» What to do
Down to the last line, output the records below exactly.

---------------

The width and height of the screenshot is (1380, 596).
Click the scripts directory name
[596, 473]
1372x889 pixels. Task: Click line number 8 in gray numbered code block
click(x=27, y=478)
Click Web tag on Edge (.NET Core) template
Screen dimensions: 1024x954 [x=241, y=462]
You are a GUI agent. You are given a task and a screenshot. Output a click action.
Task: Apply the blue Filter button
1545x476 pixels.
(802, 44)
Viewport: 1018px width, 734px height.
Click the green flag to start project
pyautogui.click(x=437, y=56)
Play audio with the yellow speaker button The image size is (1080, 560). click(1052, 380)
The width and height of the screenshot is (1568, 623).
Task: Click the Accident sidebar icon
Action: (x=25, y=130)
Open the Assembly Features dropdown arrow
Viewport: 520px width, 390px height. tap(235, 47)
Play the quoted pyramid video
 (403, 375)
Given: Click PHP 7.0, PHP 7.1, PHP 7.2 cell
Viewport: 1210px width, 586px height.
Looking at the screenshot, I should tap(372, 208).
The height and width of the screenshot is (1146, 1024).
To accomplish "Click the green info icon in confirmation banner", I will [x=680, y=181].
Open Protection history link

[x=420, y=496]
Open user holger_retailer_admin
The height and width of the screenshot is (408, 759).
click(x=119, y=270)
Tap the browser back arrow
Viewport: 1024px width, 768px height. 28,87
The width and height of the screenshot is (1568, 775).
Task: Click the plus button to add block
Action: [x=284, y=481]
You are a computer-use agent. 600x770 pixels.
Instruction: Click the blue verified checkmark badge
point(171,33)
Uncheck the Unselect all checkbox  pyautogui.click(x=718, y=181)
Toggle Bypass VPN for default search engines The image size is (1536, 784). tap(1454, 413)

---------------

» Answer for this exercise
The width and height of the screenshot is (1380, 596).
Click the scripts directory name
[596, 473]
1372x889 pixels. Task: Click line number 8 in gray numbered code block
click(x=27, y=478)
Click Web tag on Edge (.NET Core) template
Screen dimensions: 1024x954 [x=241, y=462]
You are a GUI agent. You are given a task and a screenshot. Output a click action.
Task: Apply the blue Filter button
1545x476 pixels.
(802, 44)
Viewport: 1018px width, 734px height.
Click the green flag to start project
pyautogui.click(x=437, y=56)
Play audio with the yellow speaker button The image size is (1080, 560). click(1052, 380)
The width and height of the screenshot is (1568, 623).
Task: Click the Accident sidebar icon
Action: (x=25, y=130)
Open the Assembly Features dropdown arrow
Viewport: 520px width, 390px height. tap(235, 47)
Play the quoted pyramid video
 (403, 375)
Given: Click PHP 7.0, PHP 7.1, PHP 7.2 cell
Viewport: 1210px width, 586px height.
Looking at the screenshot, I should tap(372, 208).
The height and width of the screenshot is (1146, 1024).
To accomplish "Click the green info icon in confirmation banner", I will [x=680, y=181].
Open Protection history link

[x=420, y=496]
Open user holger_retailer_admin
The height and width of the screenshot is (408, 759).
click(x=119, y=270)
Tap the browser back arrow
Viewport: 1024px width, 768px height. 28,87
The width and height of the screenshot is (1568, 775).
Task: Click the plus button to add block
Action: [x=284, y=481]
You are a computer-use agent. 600x770 pixels.
Instruction: Click the blue verified checkmark badge
point(171,33)
Uncheck the Unselect all checkbox  pyautogui.click(x=718, y=181)
Toggle Bypass VPN for default search engines The image size is (1536, 784). tap(1454, 413)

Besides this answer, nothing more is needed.